SET EXERCISE = Transcribe the entries below verbatim, starting at their first line and ending at the line containing "pyautogui.click(x=10, y=304)", with both of those lines included.

MATERIAL PROVIDED =

━━━━━━━━━━

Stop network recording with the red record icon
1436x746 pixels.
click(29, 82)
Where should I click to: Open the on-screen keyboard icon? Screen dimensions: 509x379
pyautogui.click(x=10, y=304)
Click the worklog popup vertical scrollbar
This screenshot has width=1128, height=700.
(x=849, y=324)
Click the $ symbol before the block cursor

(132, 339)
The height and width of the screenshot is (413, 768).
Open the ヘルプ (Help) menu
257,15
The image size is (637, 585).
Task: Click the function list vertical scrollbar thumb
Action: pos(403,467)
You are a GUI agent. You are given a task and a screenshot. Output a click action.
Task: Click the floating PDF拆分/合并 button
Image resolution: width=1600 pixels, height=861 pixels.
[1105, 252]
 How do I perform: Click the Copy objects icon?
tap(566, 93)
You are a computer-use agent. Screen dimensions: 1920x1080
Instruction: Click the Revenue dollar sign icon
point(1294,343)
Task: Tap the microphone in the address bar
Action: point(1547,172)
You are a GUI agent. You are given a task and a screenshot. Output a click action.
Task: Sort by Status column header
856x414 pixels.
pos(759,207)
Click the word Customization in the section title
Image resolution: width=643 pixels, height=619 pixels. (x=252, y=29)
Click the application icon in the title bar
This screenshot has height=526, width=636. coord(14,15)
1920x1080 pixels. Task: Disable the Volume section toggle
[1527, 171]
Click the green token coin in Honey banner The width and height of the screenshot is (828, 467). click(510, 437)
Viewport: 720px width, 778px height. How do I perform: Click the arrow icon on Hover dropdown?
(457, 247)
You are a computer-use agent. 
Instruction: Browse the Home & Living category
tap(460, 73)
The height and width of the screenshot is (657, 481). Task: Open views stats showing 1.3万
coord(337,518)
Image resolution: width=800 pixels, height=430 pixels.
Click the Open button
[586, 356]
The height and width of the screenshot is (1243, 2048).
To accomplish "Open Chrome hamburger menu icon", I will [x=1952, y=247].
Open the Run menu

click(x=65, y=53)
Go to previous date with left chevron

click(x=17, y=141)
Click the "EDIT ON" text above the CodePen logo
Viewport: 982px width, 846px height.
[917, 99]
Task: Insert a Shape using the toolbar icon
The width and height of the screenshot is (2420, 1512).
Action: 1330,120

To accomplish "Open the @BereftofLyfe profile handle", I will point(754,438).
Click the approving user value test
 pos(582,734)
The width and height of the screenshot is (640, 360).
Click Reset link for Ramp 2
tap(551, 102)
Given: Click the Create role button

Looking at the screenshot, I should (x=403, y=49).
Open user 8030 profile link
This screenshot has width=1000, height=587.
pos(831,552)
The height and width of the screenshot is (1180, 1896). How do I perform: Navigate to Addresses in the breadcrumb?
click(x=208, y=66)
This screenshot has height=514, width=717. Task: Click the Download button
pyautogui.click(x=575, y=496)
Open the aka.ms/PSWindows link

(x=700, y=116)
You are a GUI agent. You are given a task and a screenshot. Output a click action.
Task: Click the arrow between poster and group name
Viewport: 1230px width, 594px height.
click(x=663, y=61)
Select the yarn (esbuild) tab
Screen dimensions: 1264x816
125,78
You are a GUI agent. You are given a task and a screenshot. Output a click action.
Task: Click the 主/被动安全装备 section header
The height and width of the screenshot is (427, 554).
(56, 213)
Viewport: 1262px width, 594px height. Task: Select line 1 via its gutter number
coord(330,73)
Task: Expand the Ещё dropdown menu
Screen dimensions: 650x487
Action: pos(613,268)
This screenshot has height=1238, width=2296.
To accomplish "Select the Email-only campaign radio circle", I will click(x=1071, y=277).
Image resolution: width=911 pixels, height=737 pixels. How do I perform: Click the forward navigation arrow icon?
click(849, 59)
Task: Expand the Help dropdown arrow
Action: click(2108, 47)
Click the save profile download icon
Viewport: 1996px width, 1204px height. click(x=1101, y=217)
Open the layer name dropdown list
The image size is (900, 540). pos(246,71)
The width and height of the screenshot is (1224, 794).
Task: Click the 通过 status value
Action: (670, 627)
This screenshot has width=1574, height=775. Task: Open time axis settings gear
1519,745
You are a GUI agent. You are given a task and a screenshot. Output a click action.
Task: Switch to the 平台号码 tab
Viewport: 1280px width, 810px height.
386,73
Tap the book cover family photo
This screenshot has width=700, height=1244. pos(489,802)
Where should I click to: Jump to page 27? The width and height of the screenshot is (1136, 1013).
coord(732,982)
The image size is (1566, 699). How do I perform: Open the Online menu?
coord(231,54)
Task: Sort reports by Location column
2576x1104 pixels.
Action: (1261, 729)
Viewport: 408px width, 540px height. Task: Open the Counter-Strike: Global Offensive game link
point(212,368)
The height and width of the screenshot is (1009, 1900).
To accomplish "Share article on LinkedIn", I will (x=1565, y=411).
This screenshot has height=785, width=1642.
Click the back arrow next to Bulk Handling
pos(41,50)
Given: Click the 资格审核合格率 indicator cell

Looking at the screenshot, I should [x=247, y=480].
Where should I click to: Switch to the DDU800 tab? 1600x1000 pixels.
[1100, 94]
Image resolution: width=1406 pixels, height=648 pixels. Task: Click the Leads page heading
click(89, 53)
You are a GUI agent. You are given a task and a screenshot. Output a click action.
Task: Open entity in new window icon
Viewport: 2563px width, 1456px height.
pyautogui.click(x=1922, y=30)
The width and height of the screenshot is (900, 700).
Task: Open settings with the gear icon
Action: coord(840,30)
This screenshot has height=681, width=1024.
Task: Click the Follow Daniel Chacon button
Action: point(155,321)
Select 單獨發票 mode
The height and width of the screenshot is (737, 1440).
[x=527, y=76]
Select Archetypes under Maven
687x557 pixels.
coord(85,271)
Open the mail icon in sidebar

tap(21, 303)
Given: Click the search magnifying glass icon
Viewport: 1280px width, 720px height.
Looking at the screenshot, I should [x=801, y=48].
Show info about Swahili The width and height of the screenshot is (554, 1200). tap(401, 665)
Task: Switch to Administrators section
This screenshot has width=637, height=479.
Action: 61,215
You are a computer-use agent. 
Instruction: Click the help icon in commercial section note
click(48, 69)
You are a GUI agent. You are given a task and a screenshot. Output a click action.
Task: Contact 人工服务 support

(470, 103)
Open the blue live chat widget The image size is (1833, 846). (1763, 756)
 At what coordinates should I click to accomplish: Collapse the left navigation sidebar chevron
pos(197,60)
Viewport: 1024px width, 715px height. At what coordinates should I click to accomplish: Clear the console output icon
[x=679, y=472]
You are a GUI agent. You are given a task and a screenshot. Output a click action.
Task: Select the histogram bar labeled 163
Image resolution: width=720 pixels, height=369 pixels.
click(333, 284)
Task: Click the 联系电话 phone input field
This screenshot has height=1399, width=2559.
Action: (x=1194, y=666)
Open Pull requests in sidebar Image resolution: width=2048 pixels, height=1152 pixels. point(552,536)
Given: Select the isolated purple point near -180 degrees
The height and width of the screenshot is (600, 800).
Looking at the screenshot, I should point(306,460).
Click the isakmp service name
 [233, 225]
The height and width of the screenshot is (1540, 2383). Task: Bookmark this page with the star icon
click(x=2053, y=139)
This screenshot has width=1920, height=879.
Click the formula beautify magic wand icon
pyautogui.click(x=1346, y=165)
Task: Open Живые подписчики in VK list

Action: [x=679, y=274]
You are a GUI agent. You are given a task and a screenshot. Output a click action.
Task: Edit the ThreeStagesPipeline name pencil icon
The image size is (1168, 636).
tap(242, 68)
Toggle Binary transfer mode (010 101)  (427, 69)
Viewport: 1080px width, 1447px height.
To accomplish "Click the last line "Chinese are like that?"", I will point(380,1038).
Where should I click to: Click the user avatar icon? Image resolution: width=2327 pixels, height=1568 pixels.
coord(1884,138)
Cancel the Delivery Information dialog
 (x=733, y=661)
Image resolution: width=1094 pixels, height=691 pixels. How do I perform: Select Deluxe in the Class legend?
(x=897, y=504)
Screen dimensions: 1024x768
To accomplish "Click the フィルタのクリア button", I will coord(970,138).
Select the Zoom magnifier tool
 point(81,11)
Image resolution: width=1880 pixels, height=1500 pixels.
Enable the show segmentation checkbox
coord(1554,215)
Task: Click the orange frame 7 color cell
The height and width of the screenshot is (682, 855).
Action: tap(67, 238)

━━━━━━━━━━

RESULT OF THIS TASK =
Stop network recording with the red record icon
1436x746 pixels.
click(29, 82)
Where should I click to: Open the on-screen keyboard icon? Screen dimensions: 509x379
pyautogui.click(x=10, y=304)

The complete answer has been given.